• [Problem requirements]:
Reproduce the full set of records verbatim.

··· Supplied data

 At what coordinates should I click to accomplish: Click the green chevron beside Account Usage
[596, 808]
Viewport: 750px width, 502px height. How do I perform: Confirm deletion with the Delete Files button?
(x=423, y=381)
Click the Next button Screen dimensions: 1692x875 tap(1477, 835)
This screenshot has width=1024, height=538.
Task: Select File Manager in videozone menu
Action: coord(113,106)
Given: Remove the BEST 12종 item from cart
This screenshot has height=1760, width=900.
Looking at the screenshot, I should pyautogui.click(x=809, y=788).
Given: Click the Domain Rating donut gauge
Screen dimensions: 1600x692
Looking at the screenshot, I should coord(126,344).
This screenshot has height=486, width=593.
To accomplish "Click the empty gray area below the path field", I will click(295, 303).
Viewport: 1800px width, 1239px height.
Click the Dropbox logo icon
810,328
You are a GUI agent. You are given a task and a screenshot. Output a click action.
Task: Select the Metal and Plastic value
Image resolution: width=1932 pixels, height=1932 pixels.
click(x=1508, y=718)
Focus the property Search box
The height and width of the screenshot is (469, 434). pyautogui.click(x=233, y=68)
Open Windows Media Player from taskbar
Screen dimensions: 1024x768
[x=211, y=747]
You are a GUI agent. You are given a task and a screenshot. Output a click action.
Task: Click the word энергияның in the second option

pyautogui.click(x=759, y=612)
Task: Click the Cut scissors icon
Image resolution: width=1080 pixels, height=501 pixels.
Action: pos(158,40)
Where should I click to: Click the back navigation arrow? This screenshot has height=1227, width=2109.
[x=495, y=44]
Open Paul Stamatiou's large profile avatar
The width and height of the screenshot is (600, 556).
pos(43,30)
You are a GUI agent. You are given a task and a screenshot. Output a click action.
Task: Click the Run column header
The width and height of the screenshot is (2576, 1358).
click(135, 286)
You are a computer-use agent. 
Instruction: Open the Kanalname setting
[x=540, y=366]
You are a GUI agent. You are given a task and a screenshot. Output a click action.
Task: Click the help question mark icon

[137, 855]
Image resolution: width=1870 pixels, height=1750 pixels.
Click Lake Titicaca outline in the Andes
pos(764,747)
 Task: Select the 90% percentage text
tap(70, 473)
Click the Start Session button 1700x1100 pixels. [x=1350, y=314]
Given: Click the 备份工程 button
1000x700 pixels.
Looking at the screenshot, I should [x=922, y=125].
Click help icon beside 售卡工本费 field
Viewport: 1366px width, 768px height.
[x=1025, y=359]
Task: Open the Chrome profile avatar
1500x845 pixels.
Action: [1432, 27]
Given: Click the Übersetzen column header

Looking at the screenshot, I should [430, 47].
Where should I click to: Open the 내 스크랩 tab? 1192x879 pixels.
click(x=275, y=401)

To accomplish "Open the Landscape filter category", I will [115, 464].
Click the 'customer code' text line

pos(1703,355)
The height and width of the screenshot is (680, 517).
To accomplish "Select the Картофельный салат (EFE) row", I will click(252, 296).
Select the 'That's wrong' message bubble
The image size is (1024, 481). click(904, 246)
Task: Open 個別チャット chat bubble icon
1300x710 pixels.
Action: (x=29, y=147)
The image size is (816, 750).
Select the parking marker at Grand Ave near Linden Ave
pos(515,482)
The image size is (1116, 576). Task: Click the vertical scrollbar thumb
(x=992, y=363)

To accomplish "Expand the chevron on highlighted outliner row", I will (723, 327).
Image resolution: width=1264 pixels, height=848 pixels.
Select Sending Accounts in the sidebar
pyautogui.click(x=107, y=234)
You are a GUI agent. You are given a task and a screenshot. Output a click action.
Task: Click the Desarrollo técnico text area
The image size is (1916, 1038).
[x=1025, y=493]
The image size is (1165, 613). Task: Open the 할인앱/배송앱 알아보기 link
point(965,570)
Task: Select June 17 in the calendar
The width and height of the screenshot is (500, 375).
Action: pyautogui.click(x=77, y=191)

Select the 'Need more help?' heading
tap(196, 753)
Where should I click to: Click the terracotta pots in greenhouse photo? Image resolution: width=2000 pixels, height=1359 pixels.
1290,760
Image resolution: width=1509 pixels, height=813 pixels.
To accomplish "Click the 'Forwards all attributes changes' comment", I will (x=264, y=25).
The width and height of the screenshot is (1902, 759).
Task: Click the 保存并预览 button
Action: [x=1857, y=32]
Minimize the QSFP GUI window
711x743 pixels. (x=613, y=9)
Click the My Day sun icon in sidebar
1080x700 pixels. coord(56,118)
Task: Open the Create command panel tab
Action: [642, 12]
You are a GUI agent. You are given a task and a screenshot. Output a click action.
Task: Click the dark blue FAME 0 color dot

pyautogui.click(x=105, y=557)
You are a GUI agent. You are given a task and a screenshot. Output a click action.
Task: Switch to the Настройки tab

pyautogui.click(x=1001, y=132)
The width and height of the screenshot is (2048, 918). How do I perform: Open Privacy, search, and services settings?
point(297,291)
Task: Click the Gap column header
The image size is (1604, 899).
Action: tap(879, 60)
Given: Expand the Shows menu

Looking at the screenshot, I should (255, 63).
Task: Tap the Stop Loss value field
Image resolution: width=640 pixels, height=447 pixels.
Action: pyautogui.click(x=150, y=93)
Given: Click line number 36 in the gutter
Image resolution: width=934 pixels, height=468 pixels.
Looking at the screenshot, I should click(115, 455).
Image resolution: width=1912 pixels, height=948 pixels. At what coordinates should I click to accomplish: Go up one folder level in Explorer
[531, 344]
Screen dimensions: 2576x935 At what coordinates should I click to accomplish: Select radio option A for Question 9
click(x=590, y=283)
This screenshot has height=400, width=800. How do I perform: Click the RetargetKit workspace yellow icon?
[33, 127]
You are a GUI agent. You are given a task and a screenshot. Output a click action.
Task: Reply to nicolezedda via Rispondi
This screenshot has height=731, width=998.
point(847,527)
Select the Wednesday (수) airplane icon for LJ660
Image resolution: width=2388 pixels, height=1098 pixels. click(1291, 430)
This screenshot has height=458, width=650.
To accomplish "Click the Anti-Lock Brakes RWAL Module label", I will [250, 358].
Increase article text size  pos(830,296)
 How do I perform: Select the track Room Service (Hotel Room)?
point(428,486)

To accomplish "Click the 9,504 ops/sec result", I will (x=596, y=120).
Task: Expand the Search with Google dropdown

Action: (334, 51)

······

• [Answer for the task]:
 At what coordinates should I click to accomplish: Click the green chevron beside Account Usage
[596, 808]
Viewport: 750px width, 502px height. How do I perform: Confirm deletion with the Delete Files button?
(x=423, y=381)
Click the Next button Screen dimensions: 1692x875 tap(1477, 835)
This screenshot has width=1024, height=538.
Task: Select File Manager in videozone menu
Action: coord(113,106)
Given: Remove the BEST 12종 item from cart
This screenshot has height=1760, width=900.
Looking at the screenshot, I should pyautogui.click(x=809, y=788).
Given: Click the Domain Rating donut gauge
Screen dimensions: 1600x692
Looking at the screenshot, I should coord(126,344).
This screenshot has height=486, width=593.
To accomplish "Click the empty gray area below the path field", I will click(295, 303).
Viewport: 1800px width, 1239px height.
Click the Dropbox logo icon
810,328
You are a GUI agent. You are given a task and a screenshot. Output a click action.
Task: Select the Metal and Plastic value
Image resolution: width=1932 pixels, height=1932 pixels.
click(x=1508, y=718)
Focus the property Search box
The height and width of the screenshot is (469, 434). pyautogui.click(x=233, y=68)
Open Windows Media Player from taskbar
Screen dimensions: 1024x768
[x=211, y=747]
You are a GUI agent. You are given a task and a screenshot. Output a click action.
Task: Click the word энергияның in the second option

pyautogui.click(x=759, y=612)
Task: Click the Cut scissors icon
Image resolution: width=1080 pixels, height=501 pixels.
Action: pos(158,40)
Where should I click to: Click the back navigation arrow? This screenshot has height=1227, width=2109.
[x=495, y=44]
Open Paul Stamatiou's large profile avatar
The width and height of the screenshot is (600, 556).
pos(43,30)
You are a GUI agent. You are given a task and a screenshot. Output a click action.
Task: Click the Run column header
The width and height of the screenshot is (2576, 1358).
click(135, 286)
You are a computer-use agent. 
Instruction: Open the Kanalname setting
[x=540, y=366]
You are a GUI agent. You are given a task and a screenshot. Output a click action.
Task: Click the help question mark icon

[137, 855]
Image resolution: width=1870 pixels, height=1750 pixels.
Click Lake Titicaca outline in the Andes
pos(764,747)
 Task: Select the 90% percentage text
tap(70, 473)
Click the Start Session button 1700x1100 pixels. [x=1350, y=314]
Given: Click the 备份工程 button
1000x700 pixels.
Looking at the screenshot, I should [x=922, y=125].
Click help icon beside 售卡工本费 field
Viewport: 1366px width, 768px height.
[x=1025, y=359]
Task: Open the Chrome profile avatar
1500x845 pixels.
Action: [1432, 27]
Given: Click the Übersetzen column header

Looking at the screenshot, I should [430, 47].
Where should I click to: Open the 내 스크랩 tab? 1192x879 pixels.
click(x=275, y=401)

To accomplish "Open the Landscape filter category", I will [115, 464].
Click the 'customer code' text line

pos(1703,355)
The height and width of the screenshot is (680, 517).
To accomplish "Select the Картофельный салат (EFE) row", I will click(252, 296).
Select the 'That's wrong' message bubble
The image size is (1024, 481). click(904, 246)
Task: Open 個別チャット chat bubble icon
1300x710 pixels.
Action: (x=29, y=147)
The image size is (816, 750).
Select the parking marker at Grand Ave near Linden Ave
pos(515,482)
The image size is (1116, 576). Task: Click the vertical scrollbar thumb
(x=992, y=363)

To accomplish "Expand the chevron on highlighted outliner row", I will (723, 327).
Image resolution: width=1264 pixels, height=848 pixels.
Select Sending Accounts in the sidebar
pyautogui.click(x=107, y=234)
You are a GUI agent. You are given a task and a screenshot. Output a click action.
Task: Click the Desarrollo técnico text area
The image size is (1916, 1038).
[x=1025, y=493]
The image size is (1165, 613). Task: Open the 할인앱/배송앱 알아보기 link
point(965,570)
Task: Select June 17 in the calendar
The width and height of the screenshot is (500, 375).
Action: pyautogui.click(x=77, y=191)

Select the 'Need more help?' heading
tap(196, 753)
Where should I click to: Click the terracotta pots in greenhouse photo? Image resolution: width=2000 pixels, height=1359 pixels.
1290,760
Image resolution: width=1509 pixels, height=813 pixels.
To accomplish "Click the 'Forwards all attributes changes' comment", I will (x=264, y=25).
The width and height of the screenshot is (1902, 759).
Task: Click the 保存并预览 button
Action: [x=1857, y=32]
Minimize the QSFP GUI window
711x743 pixels. (x=613, y=9)
Click the My Day sun icon in sidebar
1080x700 pixels. coord(56,118)
Task: Open the Create command panel tab
Action: [642, 12]
You are a GUI agent. You are given a task and a screenshot. Output a click action.
Task: Click the dark blue FAME 0 color dot

pyautogui.click(x=105, y=557)
You are a GUI agent. You are given a task and a screenshot. Output a click action.
Task: Switch to the Настройки tab

pyautogui.click(x=1001, y=132)
The width and height of the screenshot is (2048, 918). How do I perform: Open Privacy, search, and services settings?
point(297,291)
Task: Click the Gap column header
The image size is (1604, 899).
Action: tap(879, 60)
Given: Expand the Shows menu

Looking at the screenshot, I should (255, 63).
Task: Tap the Stop Loss value field
Image resolution: width=640 pixels, height=447 pixels.
Action: pyautogui.click(x=150, y=93)
Given: Click line number 36 in the gutter
Image resolution: width=934 pixels, height=468 pixels.
Looking at the screenshot, I should click(115, 455).
Image resolution: width=1912 pixels, height=948 pixels. At what coordinates should I click to accomplish: Go up one folder level in Explorer
[531, 344]
Screen dimensions: 2576x935 At what coordinates should I click to accomplish: Select radio option A for Question 9
click(x=590, y=283)
This screenshot has height=400, width=800. How do I perform: Click the RetargetKit workspace yellow icon?
[33, 127]
You are a GUI agent. You are given a task and a screenshot. Output a click action.
Task: Reply to nicolezedda via Rispondi
This screenshot has height=731, width=998.
point(847,527)
Select the Wednesday (수) airplane icon for LJ660
Image resolution: width=2388 pixels, height=1098 pixels. click(1291, 430)
This screenshot has height=458, width=650.
To accomplish "Click the Anti-Lock Brakes RWAL Module label", I will [250, 358].
Increase article text size  pos(830,296)
 How do I perform: Select the track Room Service (Hotel Room)?
point(428,486)

To accomplish "Click the 9,504 ops/sec result", I will (x=596, y=120).
Task: Expand the Search with Google dropdown

Action: (334, 51)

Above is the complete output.